What you need to know:

  • According to the CRA proposal, the current sharing formula where 45 per cent of the revenue set aside for a county is shared, based on the population followed by an equal share of 25 per cent of the funds, should be retained.
  • The rejection of a proposal for revenue sharing among counties by the Senate sends the commission back to the drawing board as it seeks to come up with a universally acceptable mode of distributing the money.
  • Senators Hargura Godana (Marsabit), Mohamed Kuti (Isiolo) and Boy Juma Boy (Kwale) said counties like Kakamega and Nairobi that have huge populations would get the lion’s share of the population funds at the expense of those with small populations.

Commission on Revenue Allocation will draw a new sharing formula for counties even as courts threw out a petition by County Assemblies seeking to quash budget ceilings.

County assembly speakers had moved to court seeking unlimited access to devolved funds.

The ruling will restrain MCAs and county assemblies from haphazard spending of public resources and allocating themselves more than the ceilings can allow.

And the decision by the Senate to reject the new CRA revenue-sharing formula is meant to create an equitable distribution method and spread government resources to all parts of the country.

Senators are insisting that a proposal presented by the CRA disregarded the needs of some counties by heaping more resources in counties yet they (resources) were not needed.

According to the CRA proposal, the current sharing formula where 45 per cent of the revenue set aside for a county is shared, based on the population followed by an equal share of 25 per cent of the funds, should be retained.

The rejection of a proposal for revenue sharing among counties by the Senate sends the commission back to the drawing board as it seeks to come up with a universally acceptable mode of distributing the money.

Senators Hargura Godana (Marsabit), Mohamed Kuti (Isiolo) and Boy Juma Boy (Kwale) said counties like Kakamega and Nairobi that have huge populations would get the lion’s share of the population funds at the expense of those with small populations.

“The population percentage should be reduced.
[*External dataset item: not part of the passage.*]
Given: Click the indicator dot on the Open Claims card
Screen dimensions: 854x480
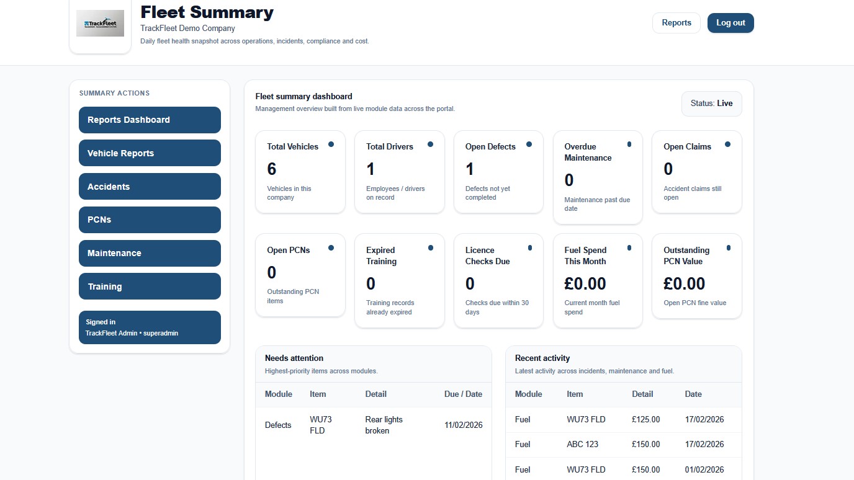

It has been used since independence to marginalise areas with small populations yet they should be empowered to attract more investments,” said Mr Godana.

The land area parameter ensures that large counties, which incur high administrative costs in providing services, are given more resources.

However, the senators supported sharing some of the funds equally among the 47 counties, saying the move would cushion counties with limited population and land area.

Dr Boni Khalwale (Kakamega) blamed Sessional Paper number 10 passed in 1965 that locked out some parts of the country from development, resulting in the current situation where some counties are struggling with lack of infrastructure.

The Paper undermined development in arid and semi-arid regions when it declared that government priorities development and investment in high potential regions.

Dr Khalwale appealed to CRA Chairman Micah Cheserem to look into the senators’ views as captured in the House and make necessary adjustments before resubmitting the proposals to the Senate.

“Making of the formula to guide Treasury on how devolved funds are to be shared horizontally across counties is a preserve of the Senate,” Dr Khalwale said.

Prof John Lonyangapuo (West Pokot) said pegging a huge chunk of the allocations on population was not a fair way of sharing the revenue amongst counties.

“Costing for certain essential services like roads should be done to come up with better ways of funding their rehabilitation and opening up of new ones instead of sending money to counties to be squandered,” he said.